> Task set
1/ Rename "Agent" as "Administrative Agent" while copying the overadvances clause from "2.5.      Overadvances" up to and including "of this Agreement.".
2/ In the overadvances clause, in what form must Borrowers pay the amount of an excess to Agent?

--- Start Passage to read ---

2.5.      Overadvances
If, at any time or for any reason, the amount of Obligations owed by Borrowers to the Lender Group pursuant to Section 2.1 or Section 2.11 is greater than any of the limitations set forth in Section 2.1 or Section 2.11 , as applicable (an “ Overadvance ”), Borrowers shall immediately pay to Agent, in cash, the amount of such excess, which amount shall be used by Agent to reduce the Obligations in accordance with the priorities set forth in Section 2.4(b) . Borrowers promise to pay the Obligations (including principal, interest, fees, costs, and expenses) in full on the Maturity Date or, if earlier, on the date on which the Obligations (other than the Bank Product Obligations) become due and payable pursuant to the terms of this Agreement.

--- End Passage to read ---
--- Start Information supplied ---

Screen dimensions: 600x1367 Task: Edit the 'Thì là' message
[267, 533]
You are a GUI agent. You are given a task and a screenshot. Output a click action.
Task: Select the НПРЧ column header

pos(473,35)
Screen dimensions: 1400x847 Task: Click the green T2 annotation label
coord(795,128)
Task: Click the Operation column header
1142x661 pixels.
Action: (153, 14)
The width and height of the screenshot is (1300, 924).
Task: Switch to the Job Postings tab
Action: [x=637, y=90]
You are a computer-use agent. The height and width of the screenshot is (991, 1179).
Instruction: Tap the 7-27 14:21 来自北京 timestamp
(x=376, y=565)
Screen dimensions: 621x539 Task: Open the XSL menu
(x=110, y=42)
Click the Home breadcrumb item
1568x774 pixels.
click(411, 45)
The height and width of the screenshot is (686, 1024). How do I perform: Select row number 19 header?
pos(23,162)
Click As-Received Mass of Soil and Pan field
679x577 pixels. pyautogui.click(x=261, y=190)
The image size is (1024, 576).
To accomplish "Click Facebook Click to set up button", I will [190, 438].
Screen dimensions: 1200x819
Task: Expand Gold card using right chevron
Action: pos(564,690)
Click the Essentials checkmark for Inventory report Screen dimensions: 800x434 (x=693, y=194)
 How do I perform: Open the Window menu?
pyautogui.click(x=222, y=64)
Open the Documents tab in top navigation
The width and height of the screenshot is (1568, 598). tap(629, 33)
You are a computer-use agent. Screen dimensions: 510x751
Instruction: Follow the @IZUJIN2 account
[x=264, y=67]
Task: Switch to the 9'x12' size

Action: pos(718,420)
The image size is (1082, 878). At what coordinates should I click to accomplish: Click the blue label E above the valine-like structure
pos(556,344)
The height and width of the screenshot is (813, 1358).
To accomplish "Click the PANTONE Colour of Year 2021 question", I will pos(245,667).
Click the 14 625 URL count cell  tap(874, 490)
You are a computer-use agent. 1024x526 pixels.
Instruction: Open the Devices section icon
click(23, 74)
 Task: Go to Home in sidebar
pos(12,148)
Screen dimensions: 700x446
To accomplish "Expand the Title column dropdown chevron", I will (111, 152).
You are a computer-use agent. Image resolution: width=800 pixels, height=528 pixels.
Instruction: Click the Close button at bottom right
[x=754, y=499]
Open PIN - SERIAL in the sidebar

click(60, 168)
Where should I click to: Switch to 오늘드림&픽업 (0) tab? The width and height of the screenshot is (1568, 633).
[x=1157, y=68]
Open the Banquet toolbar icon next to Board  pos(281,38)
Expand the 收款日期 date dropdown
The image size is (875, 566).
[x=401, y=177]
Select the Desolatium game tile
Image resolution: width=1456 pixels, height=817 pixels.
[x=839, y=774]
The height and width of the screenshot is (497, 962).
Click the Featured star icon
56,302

--- End Information supplied ---

> Solutions per task
1/
2.5.      Overadvances
If, at any time or for any reason, the amount of Obligations owed by Borrowers to the Lender Group pursuant to Section 2.1 or Section 2.11 is greater than any of the limitations set forth in Section 2.1 or Section 2.11 , as applicable (an “ Overadvance ”), Borrowers shall immediately pay to Administrative Agent, in cash, the amount of such excess, which amount shall be used by Administrative Agent to reduce the Obligations in accordance with the priorities set forth in Section 2.4(b) . Borrowers promise to pay the Obligations (including principal, interest, fees, costs, and expenses) in full on the Maturity Date or, if earlier, on the date on which the Obligations (other than the Bank Product Obligations) become due and payable pursuant to the terms of this Agreement.

2/ In cash.